> _WHAT TO WORK ON_: How many lines in the listing below contain the string "panel"? Reply with the number only.

> _SUPPLIED DATA_:
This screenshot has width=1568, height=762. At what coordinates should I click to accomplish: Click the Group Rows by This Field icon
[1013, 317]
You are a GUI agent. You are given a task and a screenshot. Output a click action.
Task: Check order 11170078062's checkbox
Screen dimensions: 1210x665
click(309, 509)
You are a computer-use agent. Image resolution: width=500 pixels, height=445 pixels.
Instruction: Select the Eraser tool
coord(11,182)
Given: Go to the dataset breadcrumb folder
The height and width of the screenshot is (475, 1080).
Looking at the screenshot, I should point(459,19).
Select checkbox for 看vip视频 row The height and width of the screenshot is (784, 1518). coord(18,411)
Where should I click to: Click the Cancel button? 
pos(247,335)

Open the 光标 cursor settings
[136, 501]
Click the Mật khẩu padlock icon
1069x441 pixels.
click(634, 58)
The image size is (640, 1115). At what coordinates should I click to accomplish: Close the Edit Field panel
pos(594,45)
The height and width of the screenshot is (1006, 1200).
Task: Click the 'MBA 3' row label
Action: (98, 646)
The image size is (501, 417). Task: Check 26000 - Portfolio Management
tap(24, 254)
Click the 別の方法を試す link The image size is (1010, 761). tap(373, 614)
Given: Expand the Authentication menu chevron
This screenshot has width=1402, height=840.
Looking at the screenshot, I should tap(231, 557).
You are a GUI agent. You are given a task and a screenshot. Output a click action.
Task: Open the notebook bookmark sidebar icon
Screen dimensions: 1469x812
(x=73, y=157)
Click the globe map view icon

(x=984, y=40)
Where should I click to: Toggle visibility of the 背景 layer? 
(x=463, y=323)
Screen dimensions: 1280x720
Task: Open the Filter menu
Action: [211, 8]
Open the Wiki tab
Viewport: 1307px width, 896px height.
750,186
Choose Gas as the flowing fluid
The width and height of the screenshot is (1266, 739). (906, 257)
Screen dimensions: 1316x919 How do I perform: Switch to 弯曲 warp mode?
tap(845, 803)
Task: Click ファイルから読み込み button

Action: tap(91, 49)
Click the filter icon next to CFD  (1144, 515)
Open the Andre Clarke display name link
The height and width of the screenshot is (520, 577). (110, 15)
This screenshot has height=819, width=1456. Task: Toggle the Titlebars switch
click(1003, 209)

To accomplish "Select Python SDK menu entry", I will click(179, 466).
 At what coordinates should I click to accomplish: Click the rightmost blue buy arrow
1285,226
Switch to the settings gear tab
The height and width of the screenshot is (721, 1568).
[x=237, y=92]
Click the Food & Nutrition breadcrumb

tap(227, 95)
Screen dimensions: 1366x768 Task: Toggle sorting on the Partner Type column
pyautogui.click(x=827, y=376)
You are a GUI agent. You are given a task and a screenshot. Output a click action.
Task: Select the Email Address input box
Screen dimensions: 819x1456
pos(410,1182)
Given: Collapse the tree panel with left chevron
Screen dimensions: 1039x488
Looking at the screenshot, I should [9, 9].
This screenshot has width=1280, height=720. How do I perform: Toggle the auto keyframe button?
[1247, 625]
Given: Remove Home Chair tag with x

> _RESPONSE TO THIS TASK_: 2